We accept referrals for both ambulant and non-ambulant children with cerebral palsy. The aims for surgery for those children with GMFCS 2 -3 is to improve gait and for children with GMFCS 4/5 the aim is to improve care and comfort. Children with GMFCS level 1 are not considered for surgery.

If, after careful consideration, SDR is not recommended for a child the Multi-disiplinary Team (MDT) will give guidance to the child's referring team and to the family/carers on what alternative interventions may be appropriate to improve function and quality of life.

The selection criteria for the SDR service have been established based on consideration from the MDT team and using the best evidence. A database has been established for purposes of learning and further development of the service.

Children with GMFCS 2-3 level

Inclusion Criteria

  • Diagnosis of Cerebral Palsy
  • Age Range 4-10 
  • Established as a 2-3 level on the GMFC Scale
  • Demonstrable lower limb spasticity
  • Predominant white matter injury (Peri Ventricular Leukomalacia) on MRI brain scan
  • Adequate lower limb extension power >3 or MRC Oxford scale
  • Adequate selective control of lower limbs
  • Good control of spinal posture and balance 
  • Able to understand and comply with rehabilitation with good cognitive ability
  • Well motivated and emotionally robust with evidence of compliance with physio/orthoses
  • Good family/social support and a commitment to participation in rehabilitation following surgery

Exclusion Criteria

  • predominant motor pattern of dystonia or involuntary movements
  • significant basal ganglia changes on MRI brain scan
  • significant contractures (may require orthopaedic assessment and intervention)
  • Hip migration index > 30%
  • Scoliosis
  • Significant upper limb disfunction that impairs the ability to use a walking aid
  • Other sever chronic medical conditions (would need to be considered on a case by case basis)

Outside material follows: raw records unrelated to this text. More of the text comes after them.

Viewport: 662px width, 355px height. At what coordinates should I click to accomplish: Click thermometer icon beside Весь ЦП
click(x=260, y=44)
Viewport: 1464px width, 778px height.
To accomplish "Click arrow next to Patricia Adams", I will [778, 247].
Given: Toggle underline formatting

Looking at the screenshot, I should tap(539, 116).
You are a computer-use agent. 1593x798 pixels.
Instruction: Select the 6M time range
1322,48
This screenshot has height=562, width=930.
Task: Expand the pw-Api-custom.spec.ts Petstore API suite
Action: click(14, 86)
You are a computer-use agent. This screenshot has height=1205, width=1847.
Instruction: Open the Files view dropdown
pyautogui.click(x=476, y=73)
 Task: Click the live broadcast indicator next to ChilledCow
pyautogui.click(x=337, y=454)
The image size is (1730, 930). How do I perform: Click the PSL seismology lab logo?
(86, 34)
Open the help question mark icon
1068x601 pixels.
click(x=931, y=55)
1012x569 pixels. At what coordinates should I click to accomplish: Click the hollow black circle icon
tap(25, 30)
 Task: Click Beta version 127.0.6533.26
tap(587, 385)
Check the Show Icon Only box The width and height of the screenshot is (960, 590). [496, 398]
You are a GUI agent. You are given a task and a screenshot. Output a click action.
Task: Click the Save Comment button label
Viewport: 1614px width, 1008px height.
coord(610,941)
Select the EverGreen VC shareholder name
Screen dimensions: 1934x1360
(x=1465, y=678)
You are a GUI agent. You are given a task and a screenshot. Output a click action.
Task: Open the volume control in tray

Children with GMFCS 4-5 level

Inclusion Criteria

  • Diagnosis of Cerebral Palsy
  • Age over 4 years
  • Established as a 4-5 level on the GMFC Scale
  • Demonstrable lower limb spasticity.
  • Predominant white matter injury (Peri Ventricular Leukomalacia) on MRI brain scan.
  • Requirement for adjuvant tone treatment
  • significant difficulties with positioning, personal care, supported standing and pain.

Exclusion Criteria

  • predominant motor pattern of dystonia or involuntary movements
  • significant basal ganglia changes on MRI brain scan.
  • significant contractures (may require orthopaedic assessment and intervention)
  • Hip migration index >30%
  • Previous spinal fusion can be a contraindication.
  • Other severe chronic medical conditions (would need to be considered on a case by case basis)

Radiology Required Input

Investigations/imaging of areas of the following skeletal structures are normally required to ensure that the patient is suitable for surgery:-

  • Hip Xray                - to ensure there is no hip dysplasia (<40% Reimers index).
  • Spinal Xray/MRI   - to clarify there is no scoliosis.
  • Cranial MRI           - to confirm there are no basal ganglia changes.